# Mount error Unknown Device



## iqwertyi (Oct 23, 2003)

I just installed windows 2000 with fat 32 on a 10 gig hdd.
I have a bak file of an R10 image

I have a new 80 gig drive that I want to extract the image to.

So 
Primary Master has my OS (win 2000 w/ fat 32)
Primary Slave has my new drive
Secondary Master CD with MFSTOOLS2

When cd boots, I hit the first option and hit enter (default)
then

mkdir /mnt/dos
mount /dev/hda1 /mnt/dos

I get:

mount:/dev/hda1:Unknown Device

I've done this only one other time before with an HDVR2 image.
and all went well.

Any ideas?

edit:
something I wanted to add.
I've never done partitions before, so when they say fat32 partition in the instruction manual, I just found a 10 gig hdd and installed win2000 with fat 32.
Is that right? Cause after rebooting with just the original 10 gig drive after my uncessussful trial, it said no operating system found.

Thanks.


----------



## Gunnyman (Jul 10, 2003)

is there more than 1 partition on /dev/hda?
if not, just drop the "1"
mount /dev/hda /mnt/dos


----------



## iqwertyi (Oct 23, 2003)

only one partition.
Thanks, Will give that a shot right now


----------



## iqwertyi (Oct 23, 2003)

Dropped the "1" in hda1 and still giving the same error
unknown device

I did do a search and it pointed me to an LBA48 cd or something.
Burned that iso to a cd and tried and that also gave me the same error.


----------



## funtoupgrade (Mar 15, 2005)

The primary drive only needs an FAT32 partition and no Windows. Sounds like the computer is not recognizing the primary drive. Check your jumper on primary drive and also for loose cable connections.


----------



## iqwertyi (Oct 23, 2003)

How do I create just a fat 32 partition with no Windows?
Or should I partition it with a fat 32?

I've built computers before, but never dealt with partitions


----------



## iqwertyi (Oct 23, 2003)

Any other advice?


----------



## Diana Collins (Aug 21, 2002)

iqwertyi said:


> ...after rebooting with just the original 10 gig drive after my uncessussful trial, it said no operating system found...
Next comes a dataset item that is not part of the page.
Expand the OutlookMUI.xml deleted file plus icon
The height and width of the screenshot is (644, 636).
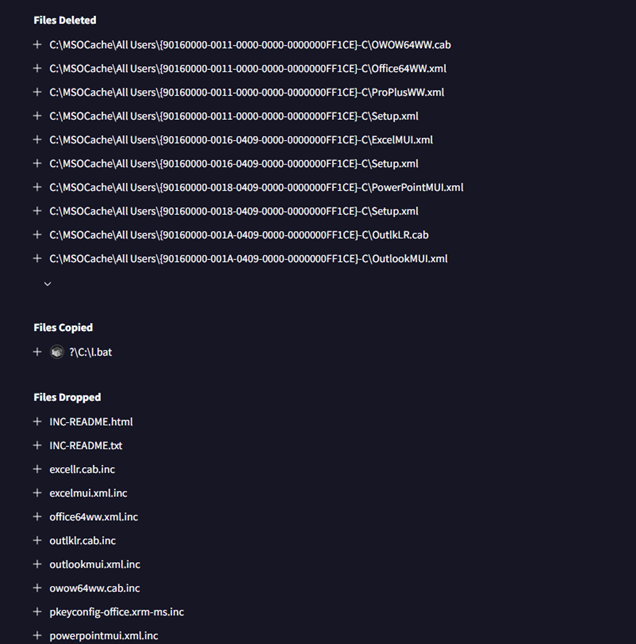pyautogui.click(x=37, y=258)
Something is wrong with that 10GB drive. Make sure it is recognized by the PC before continuing.


----------



## iqwertyi (Oct 23, 2003)

OK, got windows running again.
Shut it down and tried again

when I tried to mount, it gave me this message
/dev/hda: input/output error


----------



## iqwertyi (Oct 23, 2003)

ok, reinstalled windows on my 10 gig drive.
Found a spare 3 gig drive that I've formatted as FAT 32.
In windows, this shows as "F" drive.
the only file I placed in there is the r10.bak file

So shut off everything.
Primary master: 3 gig drive
Primary slave: 80 gig drive (new drive)
Secondary mater: cd

when mfstools booted with #
# mkdir /mnt/dos
#mount /dev/hda1 /mnt/dos
mfsrestore -xzpi /mnt/dos/r10.bak /dev/hdb

it goes thru uncompression and I get these messages.

Restore done
not enough extra space to expand on A drive

So, did it work?
I don't have my tivo here to test.
What is my "A" drive?
Why is it trying to expand there?
since it is drive letter "F" under windows, but it only has one partition as fat 32 with the bak file, should it be something else rather than "dha1"?
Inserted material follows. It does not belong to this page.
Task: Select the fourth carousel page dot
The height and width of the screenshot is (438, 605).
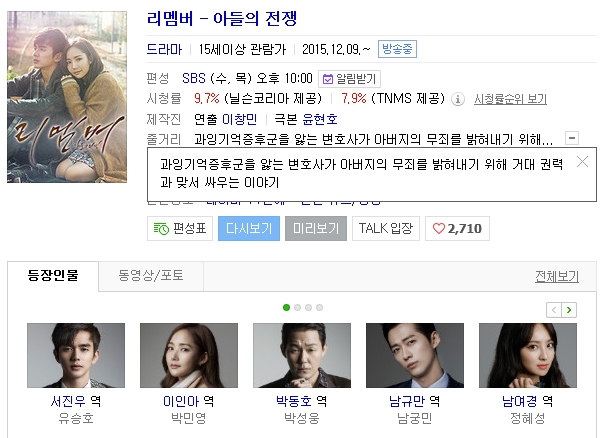Action: (x=319, y=308)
I feel I'm almost there, but that last message bothers me.

any ideas?


----------



## iqwertyi (Oct 23, 2003)

After much tinkering and reading, it was one freaking letter.

I had to drop the "x" in -xzpi

Restore complete and crossing my fingers that it works.

Thanks all.


----------



## Diana Collins (Aug 21, 2002)

The "x" parameter means "expand" the storage to fill the (larger) hard drive. Since R10s have 80GB drives to begin with, you can't "expand" the image to fill the drive, because it is already full (i.e., it is not larger than the original drive).

The error message was harmless. You should be good to go.


----------



## iqwertyi (Oct 23, 2003)

Thanks for the clarification.
I wasn't sure what that did or didn't do, but I thought that was it.


----------